**EXERCISE DATA:**
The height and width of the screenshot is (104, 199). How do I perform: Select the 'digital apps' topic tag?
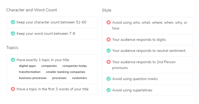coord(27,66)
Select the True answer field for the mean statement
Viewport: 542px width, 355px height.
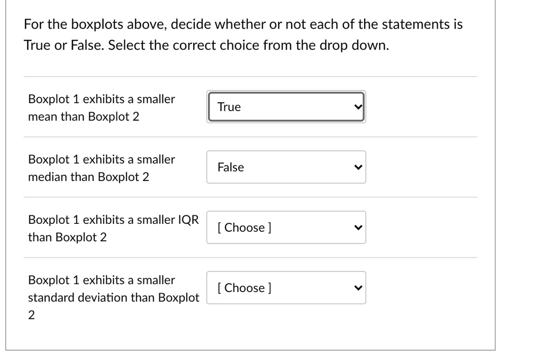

--

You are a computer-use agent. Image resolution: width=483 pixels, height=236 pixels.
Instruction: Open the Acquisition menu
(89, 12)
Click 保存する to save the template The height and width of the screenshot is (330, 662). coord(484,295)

...

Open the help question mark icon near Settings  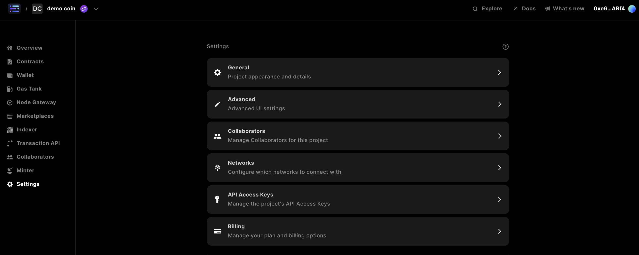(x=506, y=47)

**WORK ITEM:** Return exactly the lines that appear in the data above between the line containing "The height and width of the screenshot is (104, 199)." and the line containing "Viewport: 542px width, 355px height.", both of which are included, and leave the pictures out.

**ANSWER SPACE:**
The height and width of the screenshot is (104, 199). How do I perform: Select the 'digital apps' topic tag?
coord(27,66)
Select the True answer field for the mean statement
Viewport: 542px width, 355px height.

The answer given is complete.